Haemophilia A is a rare bleeding disorder that occurs in an estimated one in 10.000 people. It is a genetic disorder linked to the X-chromosome and it affects primarily men, although in rarer cases women too. In people with haemophilia (PWH), blood does not clot normally due to a lack of specific proteins in the blood and this results in bleeds in several parts of the body. Bleeds that occur in joints and the brain can be debilitating and even fatal. To live a normal life, PWH need to replace the missing proteins by infusing coagulation factors on a regular basis.
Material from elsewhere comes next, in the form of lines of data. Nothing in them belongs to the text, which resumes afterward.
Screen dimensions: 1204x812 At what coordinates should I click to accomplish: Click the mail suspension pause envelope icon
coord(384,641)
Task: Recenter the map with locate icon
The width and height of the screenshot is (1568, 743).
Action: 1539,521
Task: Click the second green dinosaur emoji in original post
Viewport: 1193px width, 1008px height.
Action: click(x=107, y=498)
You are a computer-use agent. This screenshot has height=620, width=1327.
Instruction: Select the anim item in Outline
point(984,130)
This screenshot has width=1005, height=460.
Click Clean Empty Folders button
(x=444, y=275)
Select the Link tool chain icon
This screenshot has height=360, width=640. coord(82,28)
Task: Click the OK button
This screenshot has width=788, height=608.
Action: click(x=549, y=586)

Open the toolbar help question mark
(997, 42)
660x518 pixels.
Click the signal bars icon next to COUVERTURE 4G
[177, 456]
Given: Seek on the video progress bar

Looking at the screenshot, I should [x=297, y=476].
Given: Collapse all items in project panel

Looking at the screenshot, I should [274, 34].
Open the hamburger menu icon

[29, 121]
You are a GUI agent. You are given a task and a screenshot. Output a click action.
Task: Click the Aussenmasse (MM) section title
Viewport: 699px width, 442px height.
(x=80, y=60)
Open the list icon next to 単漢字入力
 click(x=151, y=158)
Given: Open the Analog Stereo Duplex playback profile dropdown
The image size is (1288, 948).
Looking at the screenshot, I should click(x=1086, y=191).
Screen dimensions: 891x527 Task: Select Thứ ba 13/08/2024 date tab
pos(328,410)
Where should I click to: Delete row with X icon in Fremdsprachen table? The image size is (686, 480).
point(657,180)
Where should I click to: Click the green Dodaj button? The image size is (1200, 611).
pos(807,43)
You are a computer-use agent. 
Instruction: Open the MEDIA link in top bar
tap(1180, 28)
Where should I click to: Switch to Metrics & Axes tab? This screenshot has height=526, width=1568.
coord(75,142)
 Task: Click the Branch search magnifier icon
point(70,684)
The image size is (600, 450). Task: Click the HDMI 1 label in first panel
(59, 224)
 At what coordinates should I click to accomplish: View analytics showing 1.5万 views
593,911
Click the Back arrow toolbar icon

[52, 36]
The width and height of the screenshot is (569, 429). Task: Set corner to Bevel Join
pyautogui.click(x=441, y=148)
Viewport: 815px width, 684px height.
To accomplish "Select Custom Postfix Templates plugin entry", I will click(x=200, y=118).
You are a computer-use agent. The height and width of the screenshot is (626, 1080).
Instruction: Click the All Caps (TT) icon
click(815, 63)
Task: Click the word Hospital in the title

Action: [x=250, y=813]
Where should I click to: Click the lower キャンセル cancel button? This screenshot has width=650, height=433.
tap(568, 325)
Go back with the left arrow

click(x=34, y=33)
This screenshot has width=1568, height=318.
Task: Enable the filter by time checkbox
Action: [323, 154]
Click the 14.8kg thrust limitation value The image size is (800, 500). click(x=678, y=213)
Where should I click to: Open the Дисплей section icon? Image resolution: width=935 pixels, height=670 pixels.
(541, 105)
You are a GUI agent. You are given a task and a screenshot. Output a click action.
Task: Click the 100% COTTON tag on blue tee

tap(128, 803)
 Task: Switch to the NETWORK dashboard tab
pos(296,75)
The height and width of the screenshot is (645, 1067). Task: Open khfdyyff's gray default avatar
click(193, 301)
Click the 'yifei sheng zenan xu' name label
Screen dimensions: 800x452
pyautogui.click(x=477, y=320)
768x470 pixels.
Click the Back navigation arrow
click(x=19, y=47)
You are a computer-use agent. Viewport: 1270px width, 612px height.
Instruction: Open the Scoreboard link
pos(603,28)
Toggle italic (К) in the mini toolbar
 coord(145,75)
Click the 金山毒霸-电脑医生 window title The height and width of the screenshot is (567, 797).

Unfortunately, an approximate 30 per cent of PWH receiving replacement factor will develop an inhibitor, an antibody to the treatment received. This means that patients will not be able to use normal treatment and will be at greater risk of disability and death. The only available current treatment for inhibitors is Immune Tolerance Induction (ITI), a very intense treatment that is extremely pricey and that often cannot be afforded by resource-limited countries. The formation of inhibitors remains one of the most challenging areas of study in haemophilia to this day, mainly because the mechanism through which inhibitors develop is still not understood.

As haemophilia is a rare disorder, it is important to study the disease on a larger population so that the disease and response to the treatment can be better understood: this is why European collaboration is so important. This round table aimed at presenting the results of several ongoing studies trying to identify the determinants for inhibitor formation in previously untreated patients (PUPs).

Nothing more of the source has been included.